VISTO en grado de apelación ante esta Sección 25ªde la Audiencia Provincial de MADRID, los Autos de PROCEDIMIENTO ORDINARIO 1258/2007, procedentes del JUZGADO DE PRIMERA INSTANCIA N. 53 de MADRID, a los que ha correspondido el Rollo 543/2008, en los que aparece como parte apelante: D. Cayetano , representado por el Procurador D. EDUARDO CARLOS MUÑOZ BARONA, y como apelada: Dª. Aurelia , representada por la Procuradora Dª. MARÍA JOSÉ CORRAL LOSADA, y siendo Magistrado Ponente el Ilmo. Sr. D. FERNANDO DELGADO RODRIGUEZ.
Antecedentes
PRIMERO.- Que los autos originales núm. 1258/2007, procedentes del Juzgado de Primera Instancia Núm. 53 de los de Madrid, fueron remitidos a esta Sección Vigesimoquinta de la Audiencia Provincial de Madrid, de conformidad con lo dispuesto en las Normas de Reparto aprobadas por la Sala de Gobierno del Excmo.
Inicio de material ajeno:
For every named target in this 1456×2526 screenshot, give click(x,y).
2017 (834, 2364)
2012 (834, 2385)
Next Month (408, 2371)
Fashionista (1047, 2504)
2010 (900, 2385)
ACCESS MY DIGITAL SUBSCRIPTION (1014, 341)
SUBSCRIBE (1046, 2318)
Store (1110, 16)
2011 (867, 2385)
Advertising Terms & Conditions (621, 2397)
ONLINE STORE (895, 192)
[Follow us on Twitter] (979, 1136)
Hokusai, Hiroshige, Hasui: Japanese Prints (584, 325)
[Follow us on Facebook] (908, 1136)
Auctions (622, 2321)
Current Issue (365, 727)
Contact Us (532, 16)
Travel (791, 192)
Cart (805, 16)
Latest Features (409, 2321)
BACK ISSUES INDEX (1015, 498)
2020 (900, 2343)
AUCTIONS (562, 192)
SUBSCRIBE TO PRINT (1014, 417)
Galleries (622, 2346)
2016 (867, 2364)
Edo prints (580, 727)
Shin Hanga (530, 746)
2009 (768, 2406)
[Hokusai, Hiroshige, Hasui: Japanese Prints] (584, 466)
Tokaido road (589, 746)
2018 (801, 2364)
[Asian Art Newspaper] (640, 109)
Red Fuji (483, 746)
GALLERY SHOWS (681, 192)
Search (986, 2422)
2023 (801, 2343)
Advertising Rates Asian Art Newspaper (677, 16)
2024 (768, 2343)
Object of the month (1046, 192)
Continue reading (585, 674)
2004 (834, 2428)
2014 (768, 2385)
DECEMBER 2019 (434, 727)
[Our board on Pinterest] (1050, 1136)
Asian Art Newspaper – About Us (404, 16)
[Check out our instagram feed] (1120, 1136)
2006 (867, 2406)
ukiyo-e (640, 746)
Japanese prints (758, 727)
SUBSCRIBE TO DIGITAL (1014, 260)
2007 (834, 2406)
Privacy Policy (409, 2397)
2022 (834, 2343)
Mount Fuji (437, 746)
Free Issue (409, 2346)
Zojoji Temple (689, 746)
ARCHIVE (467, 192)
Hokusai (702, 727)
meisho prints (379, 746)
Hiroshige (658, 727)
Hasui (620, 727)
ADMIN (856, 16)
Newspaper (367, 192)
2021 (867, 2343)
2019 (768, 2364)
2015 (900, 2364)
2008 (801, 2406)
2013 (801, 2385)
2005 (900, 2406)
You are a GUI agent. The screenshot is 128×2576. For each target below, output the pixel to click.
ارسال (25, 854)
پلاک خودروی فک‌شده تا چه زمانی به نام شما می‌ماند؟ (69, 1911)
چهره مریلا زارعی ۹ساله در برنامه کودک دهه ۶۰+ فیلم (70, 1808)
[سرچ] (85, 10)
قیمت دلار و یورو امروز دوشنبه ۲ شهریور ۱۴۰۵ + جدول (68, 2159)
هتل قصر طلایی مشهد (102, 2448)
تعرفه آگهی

Tribunal Superior de Justicia de Madrid.
SEGUNDO.- Que por la Ilma. Sra. Dª. Mª. Isabel Ochoa Vidaur, Magistrada-Juez del Juzgado de Primera Instancia núm. 53 de Madrid, se dictó sentencia con fecha 13 de marzo de 2008 , cuya PARTE DISPOSITIVA dice así: FALLO.- "Que estimando la demanda promovida por el Procurador Dª. Mª. José Corral en nombre y representación de Dª. Aurelia contra D. Cayetano representado por el Procurador D. Eduardo Muñoz Barona debo condenar y condeno al demandado a satisfacer a la parte actora la cantidad de:
-12.232,20 ? en concepto de pensión por alimentos para su hijo Álvaro hasta el mes de Julio de 2007
- 30.113,40 ? en concepto de compensación a la actora impagada hasta Julio de 2007
- 7.813,16 ? en concepto de compensación por exceso de adjudicación de la liquidación de gananciales, cantidad a la que el demandado se ha allanado.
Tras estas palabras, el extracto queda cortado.